■ **Stored data entries**:
____
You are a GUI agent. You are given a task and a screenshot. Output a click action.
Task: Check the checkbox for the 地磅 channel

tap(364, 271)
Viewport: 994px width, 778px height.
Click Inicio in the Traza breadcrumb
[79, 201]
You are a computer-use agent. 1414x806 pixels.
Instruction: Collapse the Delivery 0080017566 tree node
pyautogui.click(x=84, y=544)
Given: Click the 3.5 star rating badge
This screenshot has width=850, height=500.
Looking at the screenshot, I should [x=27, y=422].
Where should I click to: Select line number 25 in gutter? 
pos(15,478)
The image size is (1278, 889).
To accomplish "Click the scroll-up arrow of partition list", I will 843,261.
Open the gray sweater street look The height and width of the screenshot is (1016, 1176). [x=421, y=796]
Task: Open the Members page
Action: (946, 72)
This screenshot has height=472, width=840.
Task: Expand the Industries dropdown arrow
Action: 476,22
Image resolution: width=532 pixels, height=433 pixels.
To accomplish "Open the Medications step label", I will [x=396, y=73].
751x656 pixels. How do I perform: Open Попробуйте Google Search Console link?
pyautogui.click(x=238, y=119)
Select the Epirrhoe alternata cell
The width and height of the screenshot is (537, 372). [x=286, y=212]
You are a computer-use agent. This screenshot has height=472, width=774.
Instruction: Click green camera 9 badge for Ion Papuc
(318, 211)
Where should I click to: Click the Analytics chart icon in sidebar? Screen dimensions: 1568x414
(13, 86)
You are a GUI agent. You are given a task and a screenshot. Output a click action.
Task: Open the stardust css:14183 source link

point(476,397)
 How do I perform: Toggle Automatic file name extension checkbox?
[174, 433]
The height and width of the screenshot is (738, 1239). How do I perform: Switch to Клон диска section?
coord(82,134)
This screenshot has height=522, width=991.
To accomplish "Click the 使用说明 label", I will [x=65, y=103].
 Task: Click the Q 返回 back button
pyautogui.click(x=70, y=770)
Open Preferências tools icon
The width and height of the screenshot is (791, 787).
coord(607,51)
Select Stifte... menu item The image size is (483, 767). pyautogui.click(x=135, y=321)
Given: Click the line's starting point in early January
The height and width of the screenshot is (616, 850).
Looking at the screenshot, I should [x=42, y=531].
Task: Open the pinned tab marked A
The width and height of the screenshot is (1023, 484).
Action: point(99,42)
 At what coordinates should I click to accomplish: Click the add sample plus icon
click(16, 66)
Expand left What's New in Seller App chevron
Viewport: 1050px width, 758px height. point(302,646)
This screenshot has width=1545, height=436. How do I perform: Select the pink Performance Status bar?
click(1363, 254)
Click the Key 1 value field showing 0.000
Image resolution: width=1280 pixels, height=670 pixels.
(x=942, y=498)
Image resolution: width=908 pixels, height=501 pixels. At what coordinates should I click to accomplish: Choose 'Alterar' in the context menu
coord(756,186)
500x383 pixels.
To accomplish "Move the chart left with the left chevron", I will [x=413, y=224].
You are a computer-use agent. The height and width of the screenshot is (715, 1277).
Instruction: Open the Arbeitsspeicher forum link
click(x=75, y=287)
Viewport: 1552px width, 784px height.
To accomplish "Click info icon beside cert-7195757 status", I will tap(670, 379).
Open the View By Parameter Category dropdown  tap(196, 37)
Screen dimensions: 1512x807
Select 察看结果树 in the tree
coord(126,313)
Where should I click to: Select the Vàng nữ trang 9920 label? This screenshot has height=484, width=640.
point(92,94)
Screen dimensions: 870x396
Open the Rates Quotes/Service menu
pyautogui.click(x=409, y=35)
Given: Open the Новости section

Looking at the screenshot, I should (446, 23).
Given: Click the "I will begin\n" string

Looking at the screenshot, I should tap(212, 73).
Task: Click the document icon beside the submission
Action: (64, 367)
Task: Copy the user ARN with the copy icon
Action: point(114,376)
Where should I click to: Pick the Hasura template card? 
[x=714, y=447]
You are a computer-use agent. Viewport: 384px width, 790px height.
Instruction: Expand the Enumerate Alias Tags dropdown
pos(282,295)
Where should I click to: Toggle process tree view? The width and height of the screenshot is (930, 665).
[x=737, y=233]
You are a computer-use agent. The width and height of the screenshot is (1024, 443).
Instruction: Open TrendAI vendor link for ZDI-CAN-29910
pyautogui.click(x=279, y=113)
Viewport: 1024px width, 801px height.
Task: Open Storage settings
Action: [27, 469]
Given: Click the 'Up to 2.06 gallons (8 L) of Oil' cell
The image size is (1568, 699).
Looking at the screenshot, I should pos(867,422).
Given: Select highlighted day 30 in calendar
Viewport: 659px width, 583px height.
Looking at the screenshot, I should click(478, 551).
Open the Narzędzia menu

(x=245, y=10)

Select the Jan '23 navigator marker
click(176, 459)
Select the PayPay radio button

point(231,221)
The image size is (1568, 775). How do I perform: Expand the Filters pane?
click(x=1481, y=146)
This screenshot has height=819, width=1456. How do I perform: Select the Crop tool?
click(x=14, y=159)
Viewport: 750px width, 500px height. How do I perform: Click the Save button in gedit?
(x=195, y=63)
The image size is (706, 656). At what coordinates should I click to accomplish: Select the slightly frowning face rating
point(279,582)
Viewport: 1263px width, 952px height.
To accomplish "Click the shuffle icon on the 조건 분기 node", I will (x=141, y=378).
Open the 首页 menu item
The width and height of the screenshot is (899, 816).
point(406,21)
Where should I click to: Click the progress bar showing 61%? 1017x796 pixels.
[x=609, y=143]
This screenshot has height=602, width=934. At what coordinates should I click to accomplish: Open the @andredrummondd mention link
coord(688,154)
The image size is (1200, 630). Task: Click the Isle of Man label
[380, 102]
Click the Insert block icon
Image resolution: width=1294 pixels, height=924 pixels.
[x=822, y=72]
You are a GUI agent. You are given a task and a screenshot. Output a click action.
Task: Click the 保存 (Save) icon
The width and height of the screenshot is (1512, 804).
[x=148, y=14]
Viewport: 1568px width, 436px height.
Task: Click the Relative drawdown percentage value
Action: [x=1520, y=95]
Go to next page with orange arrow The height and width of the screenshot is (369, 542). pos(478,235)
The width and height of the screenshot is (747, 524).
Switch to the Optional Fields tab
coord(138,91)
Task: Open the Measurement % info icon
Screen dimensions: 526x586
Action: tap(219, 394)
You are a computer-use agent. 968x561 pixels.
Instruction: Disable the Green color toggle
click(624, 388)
____
■ **TASK TO CARRY OUT**:
Copy out the records shown above, every one, exactly.

■ **ANSWER TO THIS EXERCISE**:
You are a GUI agent. You are given a task and a screenshot. Output a click action.
Task: Check the checkbox for the 地磅 channel

tap(364, 271)
Viewport: 994px width, 778px height.
Click Inicio in the Traza breadcrumb
[79, 201]
You are a computer-use agent. 1414x806 pixels.
Instruction: Collapse the Delivery 0080017566 tree node
pyautogui.click(x=84, y=544)
Given: Click the 3.5 star rating badge
This screenshot has width=850, height=500.
Looking at the screenshot, I should [x=27, y=422].
Where should I click to: Select line number 25 in gutter? 
pos(15,478)
The image size is (1278, 889).
To accomplish "Click the scroll-up arrow of partition list", I will 843,261.
Open the gray sweater street look The height and width of the screenshot is (1016, 1176). [x=421, y=796]
Task: Open the Members page
Action: (946, 72)
This screenshot has height=472, width=840.
Task: Expand the Industries dropdown arrow
Action: 476,22
Image resolution: width=532 pixels, height=433 pixels.
To accomplish "Open the Medications step label", I will [x=396, y=73].
751x656 pixels. How do I perform: Open Попробуйте Google Search Console link?
pyautogui.click(x=238, y=119)
Select the Epirrhoe alternata cell
The width and height of the screenshot is (537, 372). [x=286, y=212]
You are a computer-use agent. This screenshot has height=472, width=774.
Instruction: Click green camera 9 badge for Ion Papuc
(318, 211)
Where should I click to: Click the Analytics chart icon in sidebar? Screen dimensions: 1568x414
(13, 86)
You are a GUI agent. You are given a task and a screenshot. Output a click action.
Task: Open the stardust css:14183 source link

point(476,397)
 How do I perform: Toggle Automatic file name extension checkbox?
[174, 433]
The height and width of the screenshot is (738, 1239). How do I perform: Switch to Клон диска section?
coord(82,134)
This screenshot has height=522, width=991.
To accomplish "Click the 使用说明 label", I will [x=65, y=103].
 Task: Click the Q 返回 back button
pyautogui.click(x=70, y=770)
Open Preferências tools icon
The width and height of the screenshot is (791, 787).
coord(607,51)
Select Stifte... menu item The image size is (483, 767). pyautogui.click(x=135, y=321)
Given: Click the line's starting point in early January
The height and width of the screenshot is (616, 850).
Looking at the screenshot, I should [x=42, y=531].
Task: Open the pinned tab marked A
The width and height of the screenshot is (1023, 484).
Action: point(99,42)
 At what coordinates should I click to accomplish: Click the add sample plus icon
click(16, 66)
Expand left What's New in Seller App chevron
Viewport: 1050px width, 758px height. point(302,646)
This screenshot has width=1545, height=436. How do I perform: Select the pink Performance Status bar?
click(1363, 254)
Click the Key 1 value field showing 0.000
Image resolution: width=1280 pixels, height=670 pixels.
(x=942, y=498)
Image resolution: width=908 pixels, height=501 pixels. At what coordinates should I click to accomplish: Choose 'Alterar' in the context menu
coord(756,186)
500x383 pixels.
To accomplish "Move the chart left with the left chevron", I will [x=413, y=224].
You are a computer-use agent. The height and width of the screenshot is (715, 1277).
Instruction: Open the Arbeitsspeicher forum link
click(x=75, y=287)
Viewport: 1552px width, 784px height.
To accomplish "Click info icon beside cert-7195757 status", I will tap(670, 379).
Open the View By Parameter Category dropdown  tap(196, 37)
Screen dimensions: 1512x807
Select 察看结果树 in the tree
coord(126,313)
Where should I click to: Select the Vàng nữ trang 9920 label? This screenshot has height=484, width=640.
point(92,94)
Screen dimensions: 870x396
Open the Rates Quotes/Service menu
pyautogui.click(x=409, y=35)
Given: Open the Новости section

Looking at the screenshot, I should (446, 23).
Given: Click the "I will begin\n" string

Looking at the screenshot, I should tap(212, 73).
Task: Click the document icon beside the submission
Action: (64, 367)
Task: Copy the user ARN with the copy icon
Action: point(114,376)
Where should I click to: Pick the Hasura template card? 
[x=714, y=447]
You are a computer-use agent. Viewport: 384px width, 790px height.
Instruction: Expand the Enumerate Alias Tags dropdown
pos(282,295)
Where should I click to: Toggle process tree view? The width and height of the screenshot is (930, 665).
[x=737, y=233]
You are a computer-use agent. The width and height of the screenshot is (1024, 443).
Instruction: Open TrendAI vendor link for ZDI-CAN-29910
pyautogui.click(x=279, y=113)
Viewport: 1024px width, 801px height.
Task: Open Storage settings
Action: [27, 469]
Given: Click the 'Up to 2.06 gallons (8 L) of Oil' cell
The image size is (1568, 699).
Looking at the screenshot, I should pos(867,422).
Given: Select highlighted day 30 in calendar
Viewport: 659px width, 583px height.
Looking at the screenshot, I should click(478, 551).
Open the Narzędzia menu

(x=245, y=10)

Select the Jan '23 navigator marker
click(176, 459)
Select the PayPay radio button

point(231,221)
The image size is (1568, 775). How do I perform: Expand the Filters pane?
click(x=1481, y=146)
This screenshot has height=819, width=1456. How do I perform: Select the Crop tool?
click(x=14, y=159)
Viewport: 750px width, 500px height. How do I perform: Click the Save button in gedit?
(x=195, y=63)
The image size is (706, 656). At what coordinates should I click to accomplish: Select the slightly frowning face rating
point(279,582)
Viewport: 1263px width, 952px height.
To accomplish "Click the shuffle icon on the 조건 분기 node", I will (x=141, y=378).
Open the 首页 menu item
The width and height of the screenshot is (899, 816).
point(406,21)
Where should I click to: Click the progress bar showing 61%? 1017x796 pixels.
[x=609, y=143]
This screenshot has height=602, width=934. At what coordinates should I click to accomplish: Open the @andredrummondd mention link
coord(688,154)
The image size is (1200, 630). Task: Click the Isle of Man label
[380, 102]
Click the Insert block icon
Image resolution: width=1294 pixels, height=924 pixels.
[x=822, y=72]
You are a GUI agent. You are given a task and a screenshot. Output a click action.
Task: Click the 保存 (Save) icon
The width and height of the screenshot is (1512, 804).
[x=148, y=14]
Viewport: 1568px width, 436px height.
Task: Click the Relative drawdown percentage value
Action: [x=1520, y=95]
Go to next page with orange arrow The height and width of the screenshot is (369, 542). pos(478,235)
The width and height of the screenshot is (747, 524).
Switch to the Optional Fields tab
coord(138,91)
Task: Open the Measurement % info icon
Screen dimensions: 526x586
Action: tap(219, 394)
You are a computer-use agent. 968x561 pixels.
Instruction: Disable the Green color toggle
click(624, 388)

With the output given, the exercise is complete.